2007 was a transformational year for Baldor. With the acquisition of Reliance Electric on January 31st, we more than doubled the size of our company. Sales ended the year at $1.82 billion, more than double the $811.3 million for the year before. Earnings increased to $94.1 million, nearly double the $48.1 million in earnings the year before. Earnings per share increased to $2.08 from $1.46 in 2006. We are very proud of all we accomplished last year by bringing the best together – Baldor•Dodge•Reliance.

Our original goal was to reduce our debt by $300 million in the first three years following the acquisition. In the first 11 months, we were able to reduce our debt by $176 million. We are ahead of schedule and now expect a reduction of $300 million by the end of 2008.

During 2007, we invested in sales by creating two sales groups, one to sell Baldor•Reliance® motors and one to sell DODGE® power transmission products. This new strategy was implemented last October and is starting to show the results we seek, which are better customer service and faster sales growth.

As we brought two great companies together, we worked hard to blend two cultures, each slightly different, but both rich in values that made both companies successful. We have also approached the combination with an open mind and are implementing best practices throughout the Company.
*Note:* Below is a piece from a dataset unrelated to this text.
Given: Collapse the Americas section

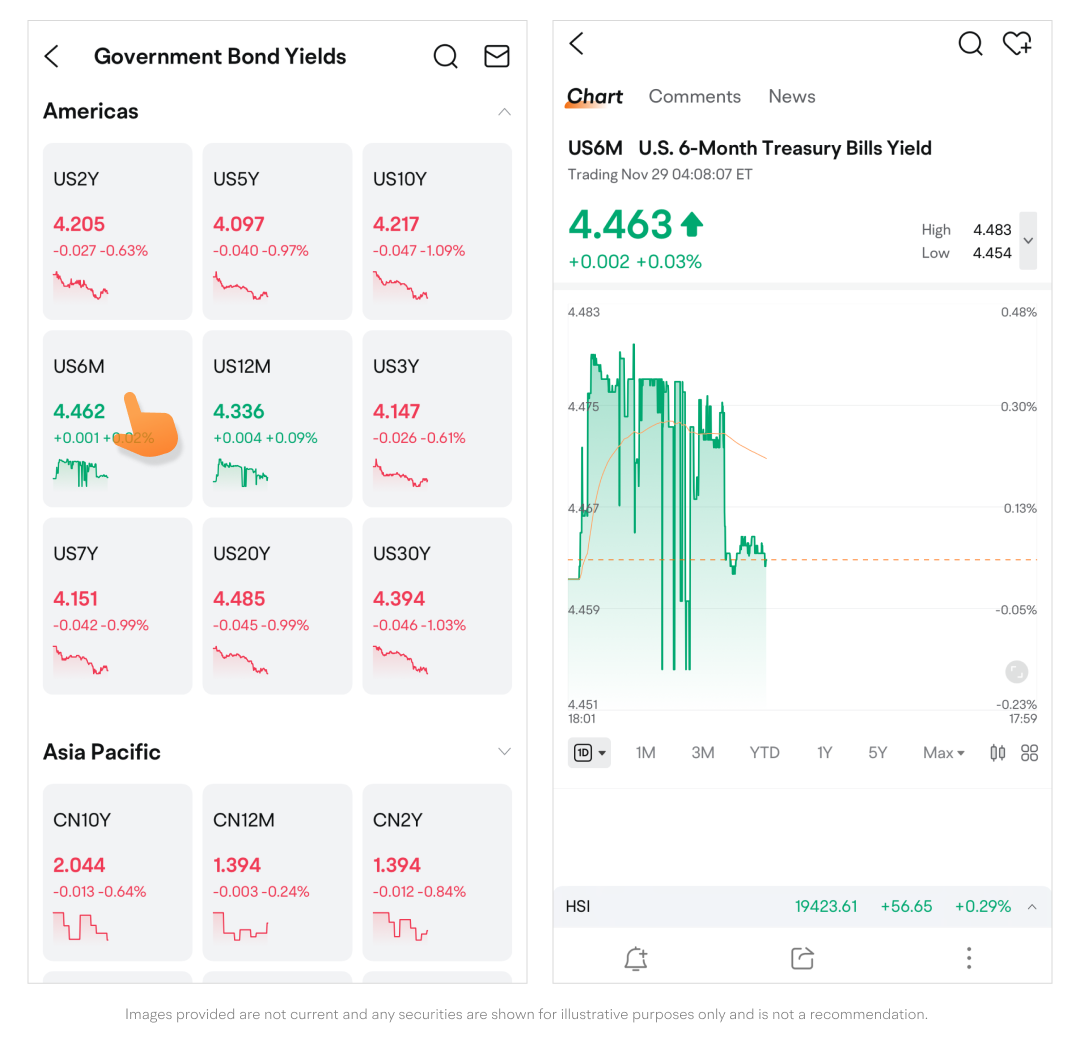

As we write this, we are 13 months into the process of bringing the best together and see even more opportunities to be a better supplier to our customers, provide more opportunities for our employees, and build a better Baldor for our shareholders.

In 2008, we will continue to identify and create synergies that make us more profitable but also allow us to grow larger and stronger by developing long-term, sustainable competitive advantages.

We expect our Super-E® high efficiency motors to again grow this year by more than 25 percent. We have also added a new line of high efficiency DODGE gear motors, and we will put more emphasis on the energy saving benefits of our high efficiency adjustable speed drives. These products are helping our customers improve their energy efficiency. We also have significant efforts underway at Baldor to improve our own energy efficiency.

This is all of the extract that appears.